Pour sa part, Irwin Cotler tira une leçon de son impulsivité. On ne l'entendit plus diffamer ouvertement le mouvement indépendantiste québécois, se contentant, dans sa salle de classe (où il avait un public soit captif, soit gagné d'avance), de décocher des flèches empoisonnées, de manière à peine "codée", contre le Québec; son univers était essentiellement limité au seul arrêt Roncarelli c. Duplessis (en substance une simple glose de droit administratif confirmant le simple bon sens), dont il se masturbait inlassablement pour porter le message du monopole totalitaire québécois; il était moins disert sur, notamment, l'Alberta du crédit social, terre pourtant peu promise aux minorités ethno-culturelles. L'illustre défenseur de Mandela et de Sharanski avait appris à se maîtriser et éviter les formules risquées, mais sa physionomie et son intonation laissait suinter sa fétide aversion contre le Québec, attisée par la perspective du référendum de 1980.

Mordecai Richler, quant à lui, après avoir avoué une gaffe embarrassante (en effet, se fier à Irwin Cotler en ce qui concerne le Québec…), persista quand même par la suite dans sa propagande haineuse. Soyons quand même indulgent : il n'avait pas de poste universitaire permanent et dépendait du chèque de paye de Conrad Black, notamment pour assumer les frais de scolarité de ses 5 enfants à l'école privée. Il se faisait aussi payer par l'université d'Ottawa pour donner un cours de "creative writing" dont il déclarait pourtant, sans vergogne, l'inutilité à ses étudiants. (Excès de modestie : vu ses très… créatives chroniques "journalistiques", les étudiants pouvaient apprendre beaucoup de lui en matière de rédaction de contes de fées).

Alors, quid du professeur Attaran en 2021?

Selon la "jurisprudence Cotler-Wisse", le "Quebec bashing", extra-muros de l'université, est parfaitement compatible avec une belle carrière universitaire et ouvre même éventuellement les portes à de hautes fonctions politiques fédérales. Incidemment, Cotler, lui, n'avait pas sa place à la faculté de droit, mais pour une autre raison, plus simple : il n'avait pas mérité la qualité de pédagogue; sinon, sa seule répugnance envers le Québec n'eût été que péché véniel. Il faut lui reconnaître une belle prestance, avec ses entrées fracassantes dans la salle de classe, son heure de (dis)cours était un éblouissant feu d'artifice, mieux, un étourdissant ouragan qui déplaçait beaucoup de vent. Mais rien que du vent.

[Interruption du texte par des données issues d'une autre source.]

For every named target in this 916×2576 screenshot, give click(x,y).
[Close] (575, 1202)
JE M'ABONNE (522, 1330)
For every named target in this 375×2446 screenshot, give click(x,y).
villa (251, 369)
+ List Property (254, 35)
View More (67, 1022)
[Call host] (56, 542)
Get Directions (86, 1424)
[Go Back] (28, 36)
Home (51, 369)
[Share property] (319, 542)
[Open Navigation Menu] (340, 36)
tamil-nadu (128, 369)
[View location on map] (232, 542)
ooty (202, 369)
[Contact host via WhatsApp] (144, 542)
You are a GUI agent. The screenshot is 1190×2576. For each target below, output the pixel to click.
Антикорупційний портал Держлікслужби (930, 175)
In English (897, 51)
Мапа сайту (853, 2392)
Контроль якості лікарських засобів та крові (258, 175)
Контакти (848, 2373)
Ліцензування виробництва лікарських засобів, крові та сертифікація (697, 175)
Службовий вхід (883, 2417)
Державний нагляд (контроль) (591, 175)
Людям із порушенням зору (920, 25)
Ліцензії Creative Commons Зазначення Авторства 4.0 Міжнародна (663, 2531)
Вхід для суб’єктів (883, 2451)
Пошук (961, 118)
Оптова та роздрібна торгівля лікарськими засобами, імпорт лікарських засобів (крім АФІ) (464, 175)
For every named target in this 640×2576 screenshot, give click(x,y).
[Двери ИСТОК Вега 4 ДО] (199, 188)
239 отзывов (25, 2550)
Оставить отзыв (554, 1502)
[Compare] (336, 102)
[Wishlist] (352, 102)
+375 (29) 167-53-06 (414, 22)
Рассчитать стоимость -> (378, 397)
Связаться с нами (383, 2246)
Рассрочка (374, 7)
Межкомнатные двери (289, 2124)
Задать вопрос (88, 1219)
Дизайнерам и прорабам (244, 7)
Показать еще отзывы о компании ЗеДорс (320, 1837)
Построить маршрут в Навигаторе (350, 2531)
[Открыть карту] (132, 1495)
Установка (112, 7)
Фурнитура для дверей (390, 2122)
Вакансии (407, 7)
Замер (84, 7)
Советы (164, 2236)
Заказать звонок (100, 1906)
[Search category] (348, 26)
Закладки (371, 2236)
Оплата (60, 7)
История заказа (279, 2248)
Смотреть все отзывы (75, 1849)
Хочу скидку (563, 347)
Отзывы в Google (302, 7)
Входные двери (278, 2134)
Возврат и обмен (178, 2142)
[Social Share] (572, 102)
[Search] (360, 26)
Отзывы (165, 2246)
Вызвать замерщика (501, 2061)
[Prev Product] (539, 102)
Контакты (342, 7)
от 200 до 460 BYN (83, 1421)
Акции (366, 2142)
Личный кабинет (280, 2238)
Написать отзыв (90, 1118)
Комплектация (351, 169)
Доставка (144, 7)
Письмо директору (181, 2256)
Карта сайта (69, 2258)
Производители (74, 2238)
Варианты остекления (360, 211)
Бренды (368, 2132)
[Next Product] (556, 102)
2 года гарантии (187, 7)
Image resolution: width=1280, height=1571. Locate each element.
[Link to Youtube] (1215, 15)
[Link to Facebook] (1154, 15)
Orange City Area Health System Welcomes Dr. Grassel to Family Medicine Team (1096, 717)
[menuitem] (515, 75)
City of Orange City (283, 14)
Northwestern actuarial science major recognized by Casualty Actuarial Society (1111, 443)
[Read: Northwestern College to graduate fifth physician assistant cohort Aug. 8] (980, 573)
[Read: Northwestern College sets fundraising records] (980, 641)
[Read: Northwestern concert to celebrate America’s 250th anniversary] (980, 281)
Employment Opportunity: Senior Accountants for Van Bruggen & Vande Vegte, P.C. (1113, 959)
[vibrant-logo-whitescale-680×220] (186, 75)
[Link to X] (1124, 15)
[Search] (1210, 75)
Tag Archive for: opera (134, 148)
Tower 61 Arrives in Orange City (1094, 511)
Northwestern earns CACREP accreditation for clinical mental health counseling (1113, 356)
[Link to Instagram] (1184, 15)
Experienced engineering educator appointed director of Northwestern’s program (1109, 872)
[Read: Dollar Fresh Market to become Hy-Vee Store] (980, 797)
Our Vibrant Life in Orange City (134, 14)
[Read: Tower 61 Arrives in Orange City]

Dans la mesure où l'enseignement du professeur Attaran, dans sa salle de classe, est réel, scientifique, et où il n'est pas contaminé par ses élucubrations publiques, rien ne justifie son renvoi de l'université d'Ottawa et le recteur Frémont a adéquatement défendu sa liberté de parole. Il n'y a que les esprits peu rationnels pour ne pas comprendre que cet illustre inconnu utilise la provocation pour se faire sa publicité, tel Eric Zemmour en France. Et avec succès! Le mépris est une arme plus efficace que l'indignation tapageuse.

Par contre, la démission de Jacques Frémont serait de mise, mais, là encore, pour une autre raison : la persécution infligée à la professeure Verushka Lieutenant-Duval, qui avait utilisé de manière judicieuse, à titre scientifique, le mot en "n", à savoir "nègre", comme dans cet ouvrage de Jean Laude, critique et historien de l'art, La peinture française et « l’art nègre » (1905-1914). Contribution à l’étude des sources du fauvisme et du cubisme, 1968/2006, Paris, Klincksieck. Voici une très sommaire bibliographie : Jacques Chevrier, Littérature Nègre, Armand Colin (1999); Jean-Claude Blachère, Le Modèle Nègre, Nouvelles Editions Africaines du Sénégal, Dakar (1981). Il est impossible de rendre hommage à Josephine Baker sans signaler qu'elle fut la vedette de la Revue nègre? Enfin, comment étudier et discuter le concept plus général de "négritude" sans le prononcer?

Un recteur digne de ce nom, doté - notamment - d'une colonne vertébrale ferme, ne se laisse pas intimider par les jacqueries et méprise les cul-terreux qui brandissent leurs fourches.